*Given text:*
OpenRefine Undo/Redo pane provides full history of actions, that you can even Extract from one project and Apply in another

Self Directed Exercise: Cleaning Messy Data

These steps just rearranged our data. If we have messier data, OpenRefine’s facets, Clustering algorithms and use of regular expressions really shine at letting us clean up inconsistencies.

We’re going to play around with some messy book illustration data to clean up the date fields so that we can create a digital timeline out of the entries.

1. Work through the steps below to clean a version of the dataset and save it in your drive folder

Here are the data manipulation tasks we will take with OpenRefine

Clean up spelling inconsistencies
Remove extra white space
Format dates and numbers using regular expressions
Extract and combine values

2. Download our sample data

We are going to be using a sample dataset developed for an “Introduction to OpenRefine,” tutorial developed by Owen Stephens on behalf of the British Library. We will use the same data, but do slightly different things with it today.

Download the data from github here (right click and Save Target as, or open in browser window and Save)

BL-Flickr-Images-Book.csv

Save it to your hard drive as a .csv file to import into OpenRefine

3. Clean data in Open Refine

We will help you if you get stuck, but this is what we are going to do, along with some text you’ll need to copy and paste to get going

Create Project and import the data from This Computer, accept the defaults (but consider the options)

*Request A:* Copy the OpenRefine tutorial word for word from "We will help" to "consider the options)".
*Request B:* Continue the OpenRefine data-cleaning tutorial past its last sentence.
The listing that follows is a separate set of material, unrelated to the OpenRefine tutorial.

*Supplied information:*
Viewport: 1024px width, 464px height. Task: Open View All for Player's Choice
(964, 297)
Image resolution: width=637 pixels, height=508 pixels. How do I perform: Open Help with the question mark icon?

*Response A:*
We will help you if you get stuck, but this is what we are going to do, along with some text you’ll need to copy and paste to get going

Create Project and import the data from This Computer, accept the defaults (but consider the options)

*Response B:*
3a. Clean inconsistencies in text columns

The Place of Publication field is messy and contains many references to the same place with slight spelling and punctuation variations that humans will ignore but computers will be confused by. We’re going to clean them up.

Create a text facet on Place of Publication field following the image below

You should see a list of all the unique values with counts of how many times each appears in the dataset. Note the range of strange values in what should be a list of geographic locations. We’ll start to clean them using Open Refine’s powerful clustering algorithms.

Cluster the Place of Publication facet to clean up inconsistencies
- Review the suggested clusters, choose the best New Cell Value, Merge Selected & Re-Cluster
- Repeat until most clusters are resolved
- Change the Keying Function to another algorithm and see if you can refine further

3b. Clean formatting junk in text columns

Many computer programs will treat capitalization and whitespace as significant differences, where a human normally would not. We can clean up these errant values using Common Transforms.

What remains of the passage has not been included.